The records:

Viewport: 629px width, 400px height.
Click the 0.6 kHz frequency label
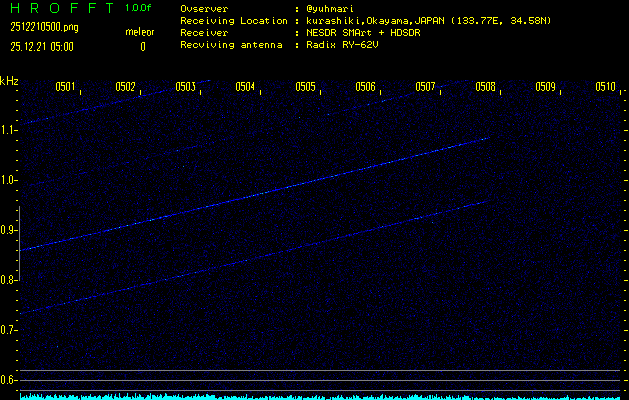pyautogui.click(x=9, y=380)
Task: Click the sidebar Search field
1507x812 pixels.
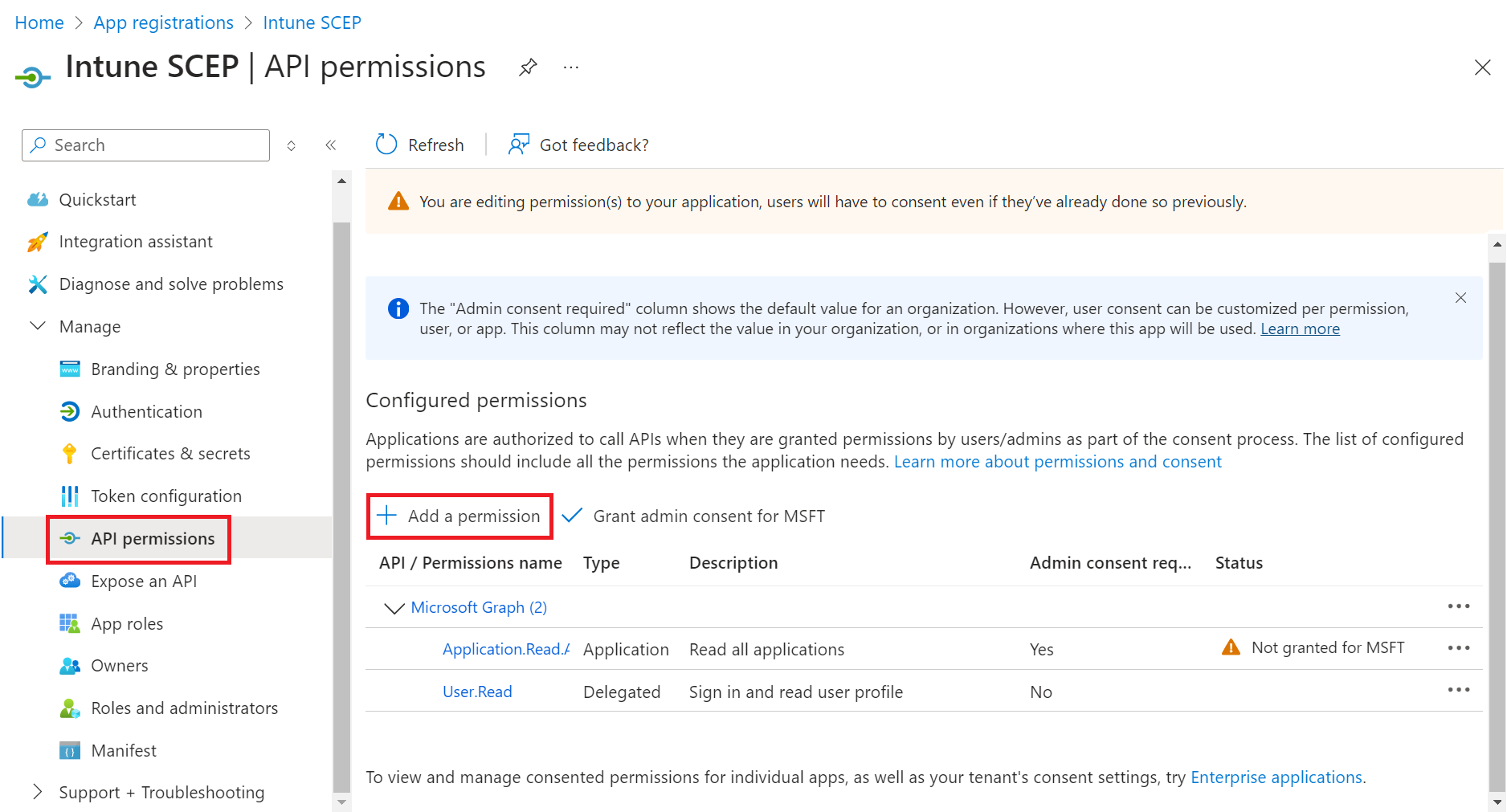Action: click(146, 145)
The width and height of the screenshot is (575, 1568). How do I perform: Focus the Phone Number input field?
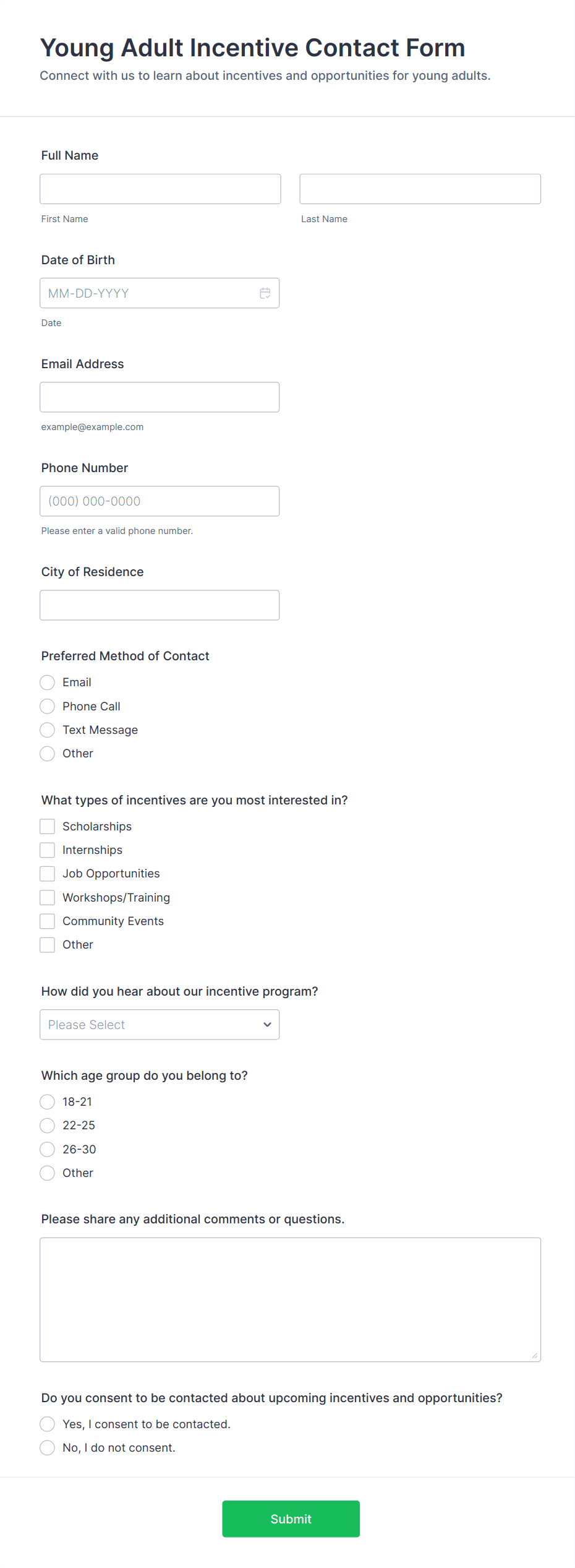point(160,501)
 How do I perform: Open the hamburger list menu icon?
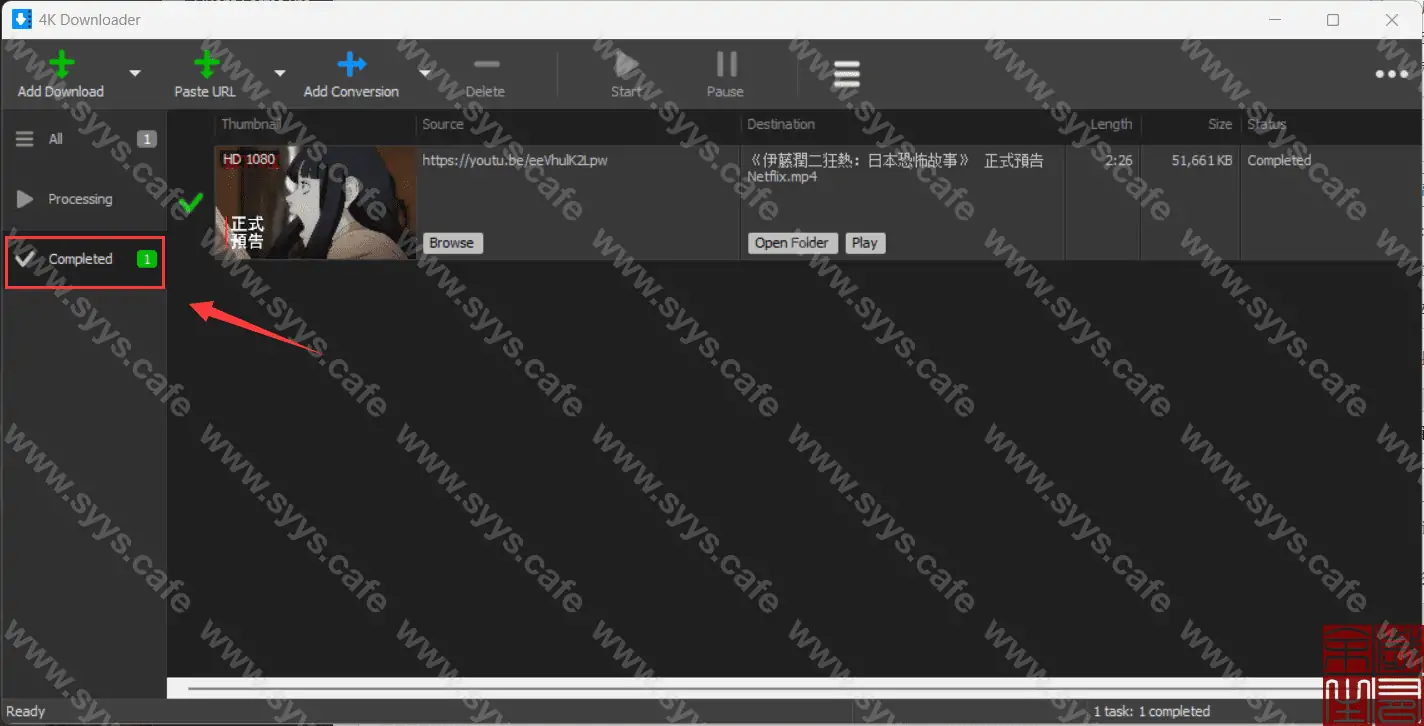[846, 74]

Exercise goal: All that the answer may contain is the exact text of the lines from the one with "The width and" through the last line of the material, pictures excluded.

Output:
The width and height of the screenshot is (575, 1568). How do I perform: Focus the Phone Number input field?
point(160,501)
 How do I perform: Open the hamburger list menu icon?
[846, 74]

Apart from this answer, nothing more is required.